Why the biggest name isn’t the best idea
Apple’s iTunes has long been the biggest name in digital music even while they don’t actually service most devices. While iTunes may have a bigger market share, it fails to penetrate Android devices at all. And while no single Android device can top iPhone’s popularity (though Samsung is coming close), Android phones have almost 80% of the mobile market versus iPhone’s 16%. Additionally, Android users are more loyal than iPhone users. So in terms we can use, choosing to distribute our music exclusively to iTunes–while appearing to appeal to the most users–ignores the majority of the mobile market (and what are we playing music on the most?).
That brings us to the big option: distribute everywhere. Just a few years ago, this concept was still vague.
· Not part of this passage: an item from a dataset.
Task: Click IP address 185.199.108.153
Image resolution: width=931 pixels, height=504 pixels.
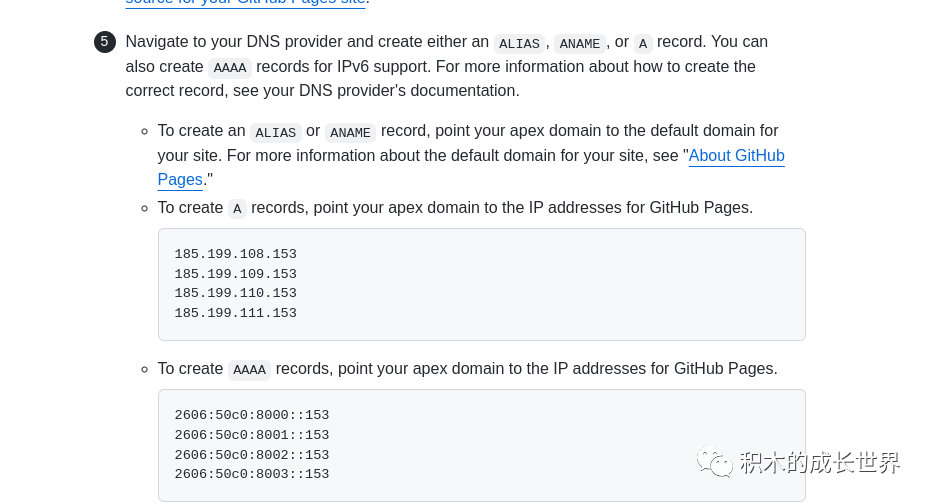Action: click(236, 254)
Indie artists were left hunting for the extremely specific ways to submit music to the major platforms. Now, we don’t have to hunt around so much. The solution is a “middle man” distribution company (like Songcast) that submits our music to several services at once.
Instead of trying to navigate the choppy seas of digital music services yourself, a distribution company will have you set up an account, upload your music, and submit that music to major services like iTunes, Amazon, Google Play, Spotify, beats music, Rhapsody, YouTube Music, Tidal, Shazam, and many more.
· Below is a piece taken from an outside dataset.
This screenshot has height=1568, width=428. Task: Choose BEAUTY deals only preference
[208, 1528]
What distinguishes distribution services right now are different pricing programs and add-ons. Depending on your desires for your music, one distribution service will appeal to you over another.
Make it platform agnostic
Here’s another thing to keep in mind: however you distribute your music, make sure you choose at least one channel that is “platform agnostic”–that is a channel that works on any device or target all devices.
Here is another way I apply this rule: if I only put my writing on Facebook, I’d be relying on readers to use that platform. While the majority undoubtedly do, I want anyone to be able to read my stuff. So I distribute it to Medium and my own website as well.
The other problem for me as a writer is that the most popular platforms have the most noise. If I only put my writing on Facebook, I’d be competing with all the new babies, vacation photos, and Donald Trump videos there. I choose other platforms that focus on stories so that 1) I know anyone can read it (no login required) and 2) it appears where the most interested people are.
Those platform agnostic channels for music? That’s where the dedicated fans are. They’re searching for new music like Medium users search for new stories. iTunes and Spotify may be the most commonly used platforms but they’re also full of the least engaged fans.
Sure, if you exclusively distribute through the smaller channels, then exposure is harder to come by. iTunes ubiquity comes with the huge advantage that almost everyone (even those of us who hate it) know how to use it. But I urge you to search out alternatives to the big names to make sure your music is as widely available as possible.
Musicians are responsible for their own music
While we indie musicians are in many ways, in a similar situation to the one we had five years ago in that we must now learn the ins and outs of the services offered by the distribution companies, we are in a far better place in terms of getting out music to our audience. That gives us greater control over our catalog and our royalties.
This brings me to the second example I gave at the beginning of this article: my friends not knowing their releases were on iTunes and Spotify. With easy access to distribution companies, indie bands shouldn’t be surprised to find their music on a certain platform. They should know where their music is and have control of the royalties produced there.
Shop the distribution services for yourself and find the one that works the best for you. The better you know your audience (Do you have a lot of listeners on Deezer?), the easier this choice will be for you. What I urge you to do is to use a platform agnostic service like Bandcamp or Soundcloud no matter which distribution company you go with.
The constantly shifting landscape of music distribution on the internet is nothing new really. It’s just an accelerated version of all the ways civilization has tried to distribute music for a century or more. It’s impossible to stay on top of every latest development. But now more than ever, we can make sure that while our music may not be everywhere, it can be available to everyone.